Scottish Widows is investing £2bn from its pension portfolios into BlackRock’s new Climate Transition World Equity Fund.
This is the first investment into this fund, which Scottish Widows helped design.
The fund takes a data driven investment approach that measures a company’s exposure and management of transition risks and opportunities in the shift towards a low carbon economy.
BlackRock’s investment approach aims to increase investments in companies that are well prepared for this transition and to reduce exposure to those that are less well equipped.
The fund offers portfolio diversification by providing exposure to companies across sectors, regions, and business maturities. The fund manager points out that transition to a low carbon economy won’t just affect oil and gas companies, but all sectors – including hospitality, transportation, and healthcare.

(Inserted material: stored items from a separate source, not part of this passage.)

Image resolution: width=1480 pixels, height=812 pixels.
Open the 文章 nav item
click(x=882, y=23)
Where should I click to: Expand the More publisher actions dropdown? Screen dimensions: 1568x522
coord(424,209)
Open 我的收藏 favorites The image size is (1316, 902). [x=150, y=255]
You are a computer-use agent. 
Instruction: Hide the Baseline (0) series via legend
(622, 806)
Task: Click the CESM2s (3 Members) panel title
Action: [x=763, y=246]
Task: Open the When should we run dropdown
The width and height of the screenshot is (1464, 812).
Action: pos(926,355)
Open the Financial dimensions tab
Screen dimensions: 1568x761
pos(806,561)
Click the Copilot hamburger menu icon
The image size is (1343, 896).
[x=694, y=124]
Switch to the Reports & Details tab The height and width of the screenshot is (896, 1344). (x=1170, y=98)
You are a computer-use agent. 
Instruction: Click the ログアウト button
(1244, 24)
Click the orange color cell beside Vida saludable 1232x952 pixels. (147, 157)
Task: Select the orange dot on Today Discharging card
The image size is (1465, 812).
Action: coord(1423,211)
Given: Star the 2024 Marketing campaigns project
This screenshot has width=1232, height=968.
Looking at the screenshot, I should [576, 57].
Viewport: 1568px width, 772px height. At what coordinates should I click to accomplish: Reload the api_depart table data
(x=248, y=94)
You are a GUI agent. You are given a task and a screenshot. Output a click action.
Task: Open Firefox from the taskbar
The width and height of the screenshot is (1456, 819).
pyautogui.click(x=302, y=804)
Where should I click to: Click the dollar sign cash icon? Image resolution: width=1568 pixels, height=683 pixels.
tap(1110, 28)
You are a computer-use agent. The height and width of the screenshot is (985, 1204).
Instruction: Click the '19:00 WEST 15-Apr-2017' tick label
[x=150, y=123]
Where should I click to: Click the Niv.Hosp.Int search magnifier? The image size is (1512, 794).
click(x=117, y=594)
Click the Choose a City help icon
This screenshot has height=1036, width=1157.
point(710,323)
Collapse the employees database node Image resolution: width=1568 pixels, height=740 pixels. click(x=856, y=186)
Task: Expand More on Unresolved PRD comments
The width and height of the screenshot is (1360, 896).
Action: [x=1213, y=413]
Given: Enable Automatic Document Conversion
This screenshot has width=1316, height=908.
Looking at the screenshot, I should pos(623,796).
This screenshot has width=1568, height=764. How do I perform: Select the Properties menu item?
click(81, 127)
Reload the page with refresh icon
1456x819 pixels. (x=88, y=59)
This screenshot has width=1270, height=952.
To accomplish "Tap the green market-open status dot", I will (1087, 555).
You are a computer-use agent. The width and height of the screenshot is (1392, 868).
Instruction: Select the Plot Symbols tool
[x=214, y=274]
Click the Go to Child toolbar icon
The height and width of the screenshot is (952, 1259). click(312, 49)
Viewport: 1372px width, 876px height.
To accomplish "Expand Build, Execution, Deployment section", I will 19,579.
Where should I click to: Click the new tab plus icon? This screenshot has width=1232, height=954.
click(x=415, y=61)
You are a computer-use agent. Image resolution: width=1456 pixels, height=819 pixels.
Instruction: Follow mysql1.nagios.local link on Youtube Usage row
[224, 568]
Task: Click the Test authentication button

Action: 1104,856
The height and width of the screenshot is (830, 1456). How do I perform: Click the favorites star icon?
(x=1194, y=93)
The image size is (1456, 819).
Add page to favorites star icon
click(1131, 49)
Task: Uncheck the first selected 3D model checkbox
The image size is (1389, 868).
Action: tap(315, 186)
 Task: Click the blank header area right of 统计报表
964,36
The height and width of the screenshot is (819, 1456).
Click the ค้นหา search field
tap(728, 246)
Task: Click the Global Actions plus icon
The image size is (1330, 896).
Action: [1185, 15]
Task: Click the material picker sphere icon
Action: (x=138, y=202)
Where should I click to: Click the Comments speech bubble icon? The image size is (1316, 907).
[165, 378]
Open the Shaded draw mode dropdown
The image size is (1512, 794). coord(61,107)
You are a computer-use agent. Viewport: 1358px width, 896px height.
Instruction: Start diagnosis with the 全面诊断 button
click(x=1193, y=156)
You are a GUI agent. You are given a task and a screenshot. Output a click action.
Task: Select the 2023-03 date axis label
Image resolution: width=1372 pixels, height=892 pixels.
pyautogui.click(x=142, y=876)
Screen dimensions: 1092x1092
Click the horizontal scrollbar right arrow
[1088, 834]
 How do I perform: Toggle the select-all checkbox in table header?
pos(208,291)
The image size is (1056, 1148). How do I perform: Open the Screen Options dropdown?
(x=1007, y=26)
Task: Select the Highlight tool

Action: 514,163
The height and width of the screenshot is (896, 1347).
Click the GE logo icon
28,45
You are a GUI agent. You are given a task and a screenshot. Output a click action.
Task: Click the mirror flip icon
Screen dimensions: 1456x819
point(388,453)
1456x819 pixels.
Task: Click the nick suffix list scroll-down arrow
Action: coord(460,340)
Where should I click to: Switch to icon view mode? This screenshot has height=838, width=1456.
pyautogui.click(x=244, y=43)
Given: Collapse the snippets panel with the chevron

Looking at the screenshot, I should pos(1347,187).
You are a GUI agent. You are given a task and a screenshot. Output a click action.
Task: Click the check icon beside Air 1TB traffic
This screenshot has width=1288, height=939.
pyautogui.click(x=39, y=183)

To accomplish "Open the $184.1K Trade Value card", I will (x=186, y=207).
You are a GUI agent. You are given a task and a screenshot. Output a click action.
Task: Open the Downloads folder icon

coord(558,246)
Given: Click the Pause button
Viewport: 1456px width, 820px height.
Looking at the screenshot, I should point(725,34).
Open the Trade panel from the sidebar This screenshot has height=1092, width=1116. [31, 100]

Scottish Widows, which manages the long-term savings of around six million customers, says this strategy reflects growing investor demand for innovative solutions that incorporate an assessment of climate change-related risks and opportunities.
The fund will be managed by Jonathan Adams who will draw research insights from BlackRock Sustainable Investing team.
The fund’s climate transition investment approach has a framework that translates low carbon risks and opportunities into five pillars: energy production, clean technology, energy management, water management and waste management.
To generate an investment signal, BlackRock will score each company’s management of the five pillars into a single Climate Transition (CT) assessment, relative to the peers in their sector. The fund also incorporates a number of exclusions including controversial and nuclear weapons, civilian firearms producers, and companies with exposure to tar sands, thermal coal (where revenues are greater than 5 per cent).
The fund uses a systematic process to deliver the scoring methodology, and then manages the portfolio through an optimised process off the MSCI World Index parent benchmark. This allows the portfolio management team to manage risk constraints, while maintaining cost-effectiveness for investors.
Scottish Widows head of pension investments Maria Nazarova-Doyle says: “Offering customers more sustainable investment choices, and challenging companies in which we invest to behave more sustainably and responsibly, is a central part of our strategy.
“Our work with BlackRock to design this new fund, together with our significant investment, will help to engender positive change in the industry, incorporating environmental, social and governance risks into a portfolio can have a meaningful financial impact on performance.”
BlackRock head of UK Sarah Melvin adds: “The global shift to zero and low carbon energy sources is underway and is accelerating. The BlackRock Climate Transition World Equity Fund expands our range of sustainable investment solutions, adopting an innovative data driven research approach to sustainability and climate change, and aims to deliver long-term value to clients based on companies’ readiness to transition to a low carbon economy. This marks another milestone in BlackRock’s commitment to helping clients build sustainability into their portfolios.”
BlackRock vice chairman Philipp Hildebrand adds: “The world is undergoing a rapid transition to a low-carbon economy. This transition — driven by climate change, technological innovation, consumer preference and regulatory and policy development — is going to create winners and losers, and investors need to be prepared.
“With an investment strategy developed to seek to identify global opportunities and risks at an early stage, the Fund is designed to help investors benefit from this historic shift while also contributing to positive environmental outcomes.”